I loved my student’s journals. I learned all kinds of funny and sad things about their lives. Sometimes it helped me understand why they behaved the way they did. When a student’s journal entry seemed especially sad or angry, I’d take the student aside and ask for clarification. If I felt especially uncomfortable with an entry, I’d speak to the school counselor, psychologist, or another teacher who might have been more familiar with the student. The point is, teachers can be engaged with students and learn more about them through what they write,
When I taught students identified with learning disabilities, I would allow 15 minutes for writing at the beginning of each class. Sometimes we’d take more time. At first, students would have trouble with the assignment because they didn’t want to expose their writing difficulties. They were ashamed. But it was free writing so I’d let them make as many mistakes as they wanted. “Just write,” I’d tell them. It was amazing how students, when they knew they wouldn’t be corrected, let their thoughts and ideas flow. Some were especially artistic and would include drawings.

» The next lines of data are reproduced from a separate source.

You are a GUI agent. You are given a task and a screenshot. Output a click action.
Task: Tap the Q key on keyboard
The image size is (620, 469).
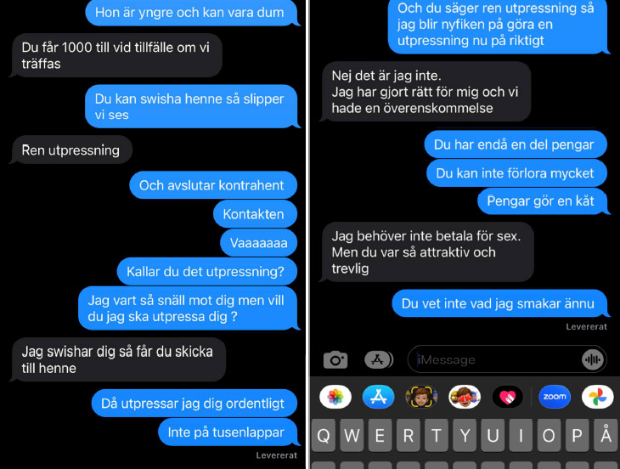coord(323,436)
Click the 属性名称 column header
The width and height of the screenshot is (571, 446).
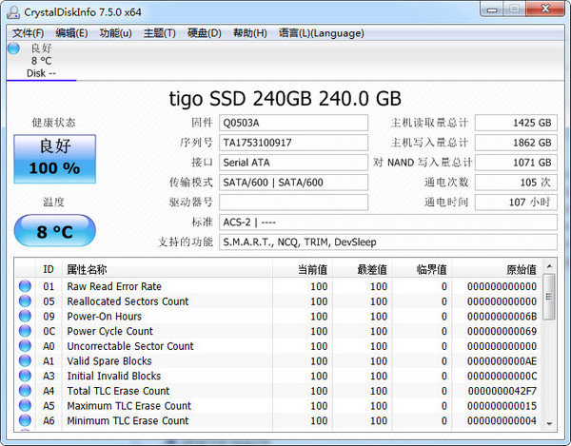point(88,269)
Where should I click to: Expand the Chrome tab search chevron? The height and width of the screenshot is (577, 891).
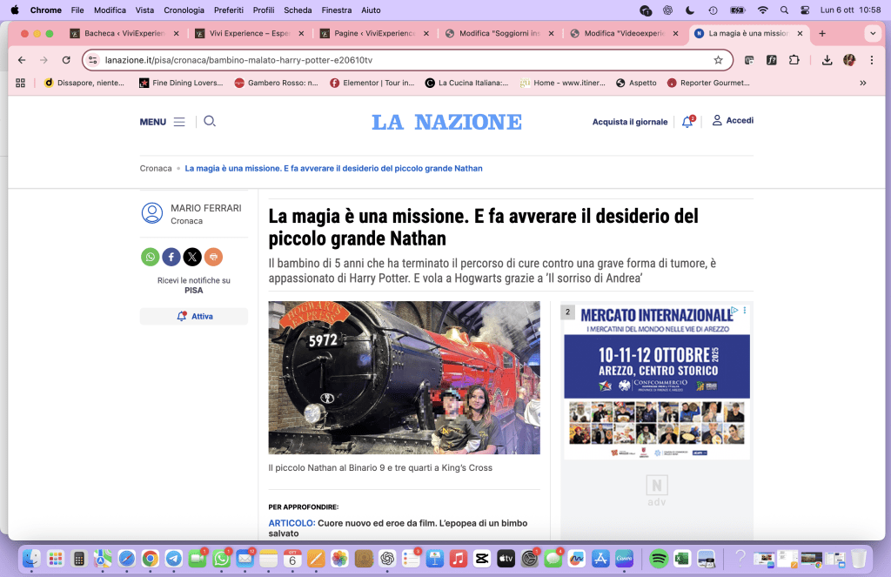(x=873, y=33)
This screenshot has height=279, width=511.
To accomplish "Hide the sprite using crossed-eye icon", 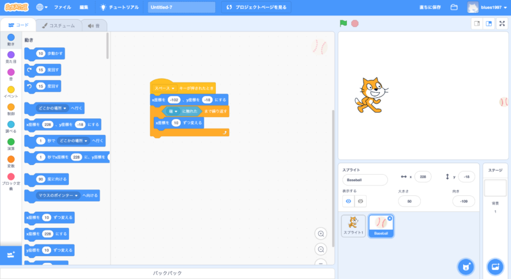I will [x=360, y=201].
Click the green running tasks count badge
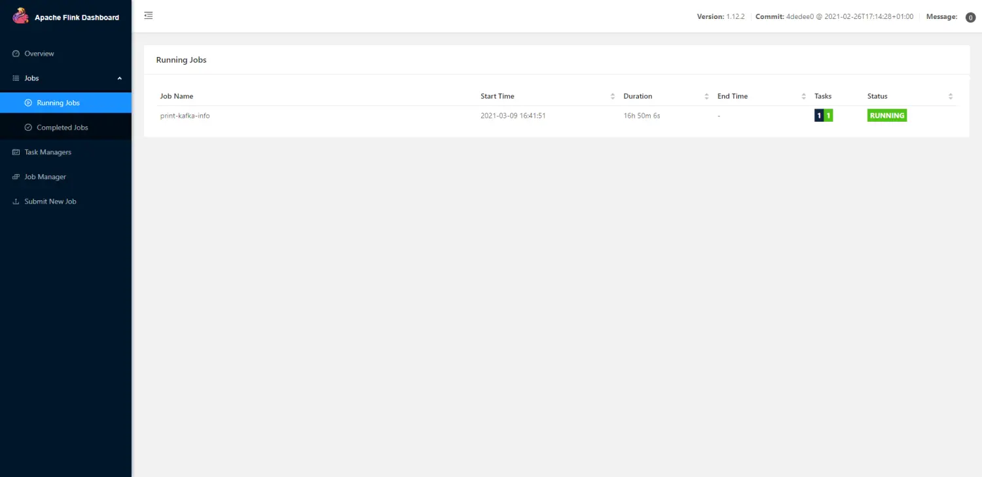The height and width of the screenshot is (477, 982). coord(828,116)
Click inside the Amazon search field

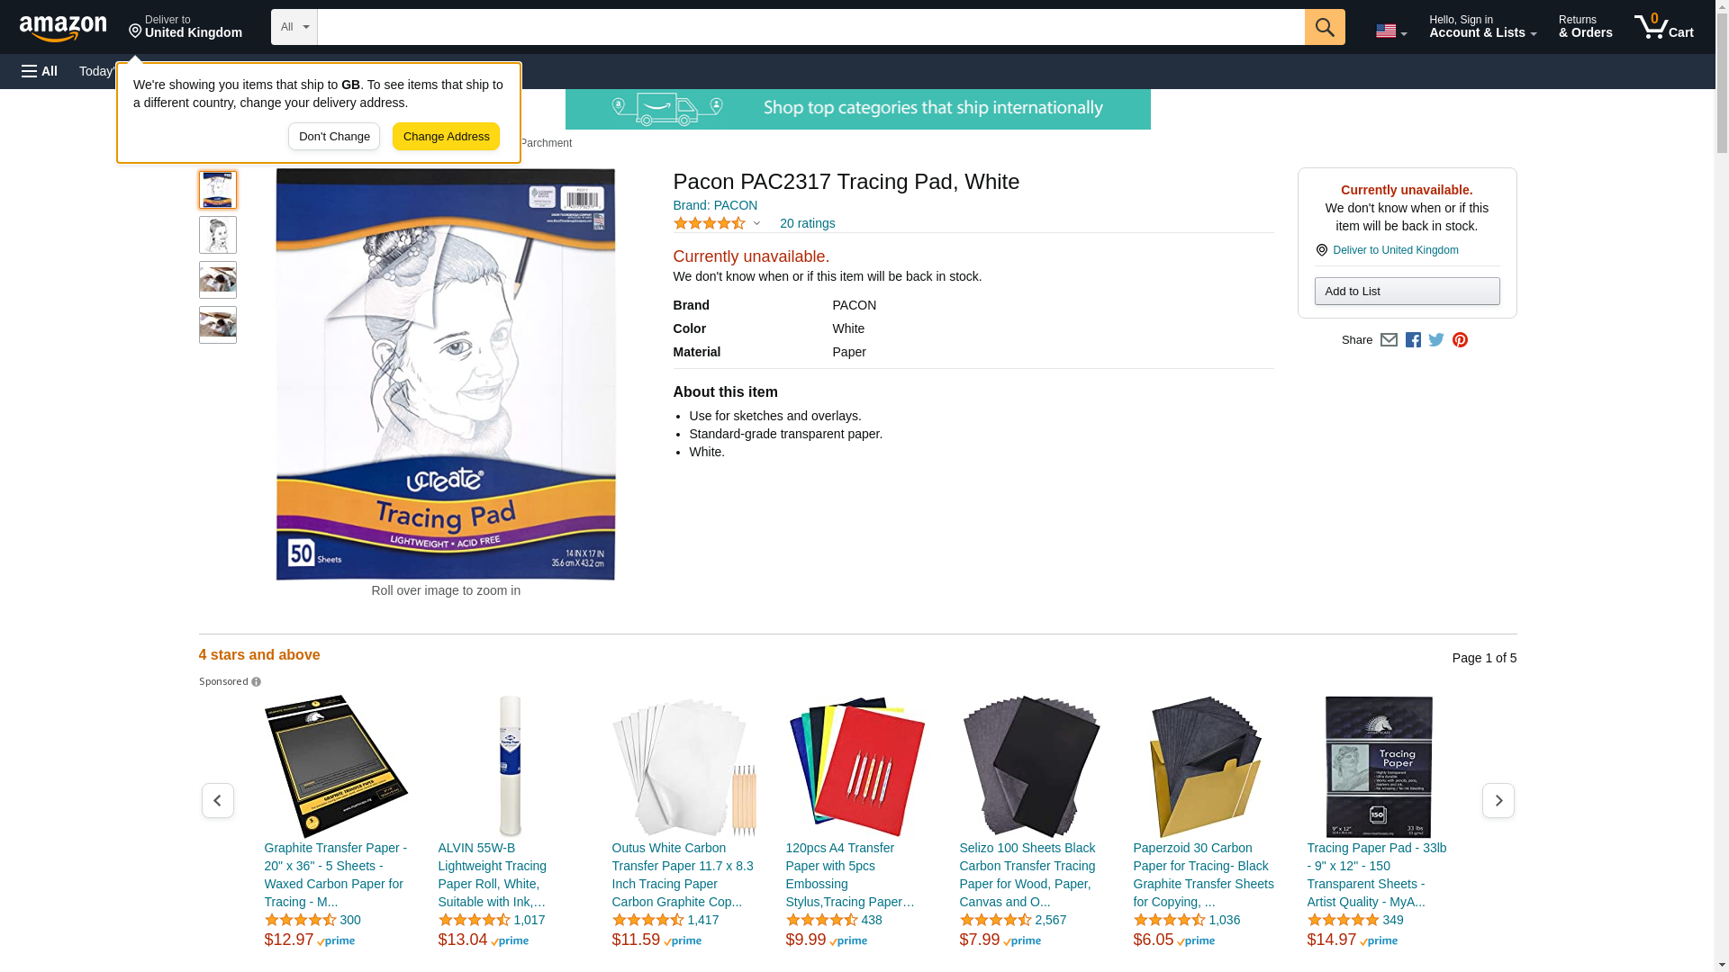click(810, 27)
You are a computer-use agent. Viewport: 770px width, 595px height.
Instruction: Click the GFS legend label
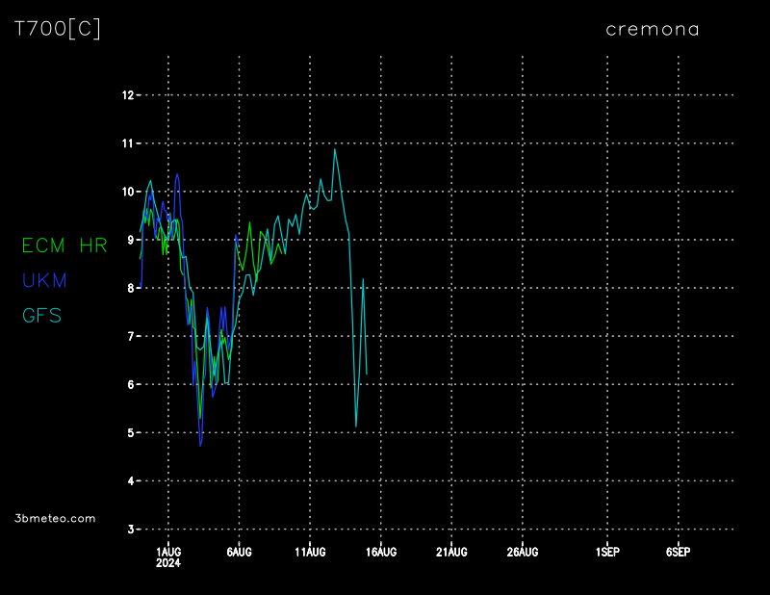coord(41,315)
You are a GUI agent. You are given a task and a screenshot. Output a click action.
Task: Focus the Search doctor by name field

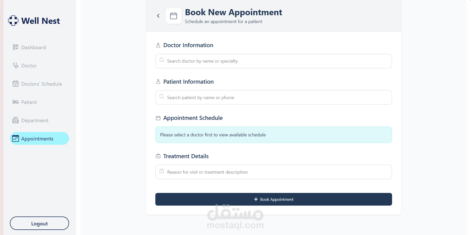tap(274, 61)
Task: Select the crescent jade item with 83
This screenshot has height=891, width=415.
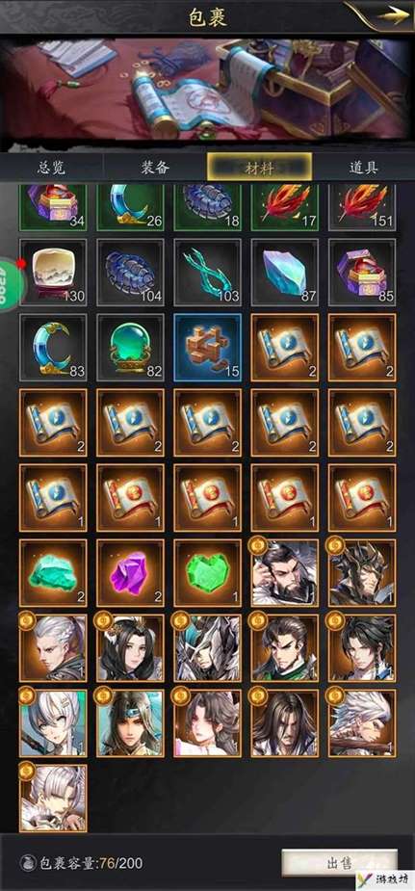Action: click(x=53, y=347)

Eventually, when I gained their trust and could see they were comfortable putting their thoughts and ideas down, I’d ask for permission to correct a particular entry for them to rewrite with the correct grammar and spelling. I’d see through the mistakes to beautiful ideas that needed to be exposed. Usually students would be excited to do this and they would be proud of the finished product. I would do this more and more as time went on and I always saw much overall improvement.
So Mr. Coleman is just plain wrong when he says no one gives a [expletive] about narrative writing. His stance on this makes Common Core look cold in its approach to students. Narrative writing is really what education should be all about. It is important for many reasons and teachers should be encouraged to do narrative writing with their students.